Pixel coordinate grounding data
"""
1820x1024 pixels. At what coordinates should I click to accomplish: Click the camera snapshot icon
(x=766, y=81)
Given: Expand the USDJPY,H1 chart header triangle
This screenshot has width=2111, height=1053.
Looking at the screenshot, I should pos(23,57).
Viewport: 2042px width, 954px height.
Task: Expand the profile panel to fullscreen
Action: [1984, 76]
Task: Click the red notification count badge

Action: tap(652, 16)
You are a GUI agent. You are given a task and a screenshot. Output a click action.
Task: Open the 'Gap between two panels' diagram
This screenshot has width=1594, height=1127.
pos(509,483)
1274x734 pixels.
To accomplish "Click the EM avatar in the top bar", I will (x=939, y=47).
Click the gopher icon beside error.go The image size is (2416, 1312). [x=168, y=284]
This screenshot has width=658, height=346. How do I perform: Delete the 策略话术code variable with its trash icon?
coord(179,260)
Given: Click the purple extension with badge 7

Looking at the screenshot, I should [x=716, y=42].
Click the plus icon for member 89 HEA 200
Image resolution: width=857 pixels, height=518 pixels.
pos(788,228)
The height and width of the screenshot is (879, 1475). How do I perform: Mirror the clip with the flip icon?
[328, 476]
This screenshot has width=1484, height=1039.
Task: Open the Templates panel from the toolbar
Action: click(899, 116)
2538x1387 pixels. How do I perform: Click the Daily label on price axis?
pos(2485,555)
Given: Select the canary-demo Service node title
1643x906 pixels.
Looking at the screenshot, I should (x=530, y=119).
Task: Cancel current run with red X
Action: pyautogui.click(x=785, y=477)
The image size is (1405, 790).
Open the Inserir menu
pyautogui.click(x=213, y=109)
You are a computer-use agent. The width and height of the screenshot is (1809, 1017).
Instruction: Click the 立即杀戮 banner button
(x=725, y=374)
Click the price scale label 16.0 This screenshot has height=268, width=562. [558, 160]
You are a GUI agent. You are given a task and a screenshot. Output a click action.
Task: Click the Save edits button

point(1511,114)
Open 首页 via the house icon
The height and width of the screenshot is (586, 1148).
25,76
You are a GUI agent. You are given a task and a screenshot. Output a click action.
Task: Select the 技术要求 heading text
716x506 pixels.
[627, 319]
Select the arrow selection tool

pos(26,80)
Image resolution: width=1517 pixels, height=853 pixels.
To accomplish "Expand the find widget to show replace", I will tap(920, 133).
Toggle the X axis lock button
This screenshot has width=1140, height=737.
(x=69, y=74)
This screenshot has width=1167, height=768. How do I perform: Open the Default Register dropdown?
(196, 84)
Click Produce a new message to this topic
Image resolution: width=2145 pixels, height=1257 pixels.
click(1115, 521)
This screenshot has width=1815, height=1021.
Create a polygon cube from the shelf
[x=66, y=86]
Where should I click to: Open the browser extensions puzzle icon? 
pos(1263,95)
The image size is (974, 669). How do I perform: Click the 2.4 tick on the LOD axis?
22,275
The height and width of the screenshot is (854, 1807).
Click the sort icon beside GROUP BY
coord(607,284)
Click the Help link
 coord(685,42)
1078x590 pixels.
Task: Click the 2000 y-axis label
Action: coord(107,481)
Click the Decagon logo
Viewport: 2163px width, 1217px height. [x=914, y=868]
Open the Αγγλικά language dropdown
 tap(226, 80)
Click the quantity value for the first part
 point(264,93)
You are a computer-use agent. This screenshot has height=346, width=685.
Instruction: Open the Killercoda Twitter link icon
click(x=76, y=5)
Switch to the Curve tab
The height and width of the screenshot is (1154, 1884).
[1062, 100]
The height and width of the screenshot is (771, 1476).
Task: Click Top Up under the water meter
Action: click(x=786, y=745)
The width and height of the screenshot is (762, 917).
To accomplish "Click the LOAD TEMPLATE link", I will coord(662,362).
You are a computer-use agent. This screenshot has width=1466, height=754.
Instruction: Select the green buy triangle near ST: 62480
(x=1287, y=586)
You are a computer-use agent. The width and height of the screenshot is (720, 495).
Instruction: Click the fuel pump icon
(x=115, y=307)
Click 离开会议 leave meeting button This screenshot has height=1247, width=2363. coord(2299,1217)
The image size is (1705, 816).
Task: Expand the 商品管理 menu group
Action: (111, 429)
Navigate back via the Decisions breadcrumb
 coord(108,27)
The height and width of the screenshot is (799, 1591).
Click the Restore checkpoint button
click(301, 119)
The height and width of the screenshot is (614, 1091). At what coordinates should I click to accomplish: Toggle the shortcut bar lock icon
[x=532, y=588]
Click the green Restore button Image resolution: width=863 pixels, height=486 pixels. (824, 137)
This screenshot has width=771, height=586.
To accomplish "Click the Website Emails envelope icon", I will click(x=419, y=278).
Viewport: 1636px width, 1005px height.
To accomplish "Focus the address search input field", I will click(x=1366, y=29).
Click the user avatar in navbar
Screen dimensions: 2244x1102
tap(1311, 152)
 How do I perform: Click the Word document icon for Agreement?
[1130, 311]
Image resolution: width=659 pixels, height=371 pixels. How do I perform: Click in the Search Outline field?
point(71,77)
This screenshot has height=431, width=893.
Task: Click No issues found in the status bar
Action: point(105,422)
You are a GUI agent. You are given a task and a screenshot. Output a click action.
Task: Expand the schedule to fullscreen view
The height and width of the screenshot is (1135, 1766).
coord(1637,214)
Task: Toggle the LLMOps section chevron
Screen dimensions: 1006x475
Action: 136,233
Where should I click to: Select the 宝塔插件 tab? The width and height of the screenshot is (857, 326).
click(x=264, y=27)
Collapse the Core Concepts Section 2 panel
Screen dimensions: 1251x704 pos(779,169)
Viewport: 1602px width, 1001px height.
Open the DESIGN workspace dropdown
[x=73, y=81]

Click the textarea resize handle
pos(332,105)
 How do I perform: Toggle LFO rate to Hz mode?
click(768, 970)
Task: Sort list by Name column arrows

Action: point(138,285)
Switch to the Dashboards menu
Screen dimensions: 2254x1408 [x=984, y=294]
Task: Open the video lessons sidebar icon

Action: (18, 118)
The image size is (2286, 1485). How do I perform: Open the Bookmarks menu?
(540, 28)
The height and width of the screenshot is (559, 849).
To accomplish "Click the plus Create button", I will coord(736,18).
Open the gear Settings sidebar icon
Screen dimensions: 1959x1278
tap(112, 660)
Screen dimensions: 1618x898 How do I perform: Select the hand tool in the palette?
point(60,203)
"""
YOUR GOAL:
In the records above, find each line that holds the word "avatar"; copy all such lines.

RESPONSE TO THE EXERCISE:
To accomplish "Click the EM avatar in the top bar", I will (x=939, y=47).
Click the user avatar in navbar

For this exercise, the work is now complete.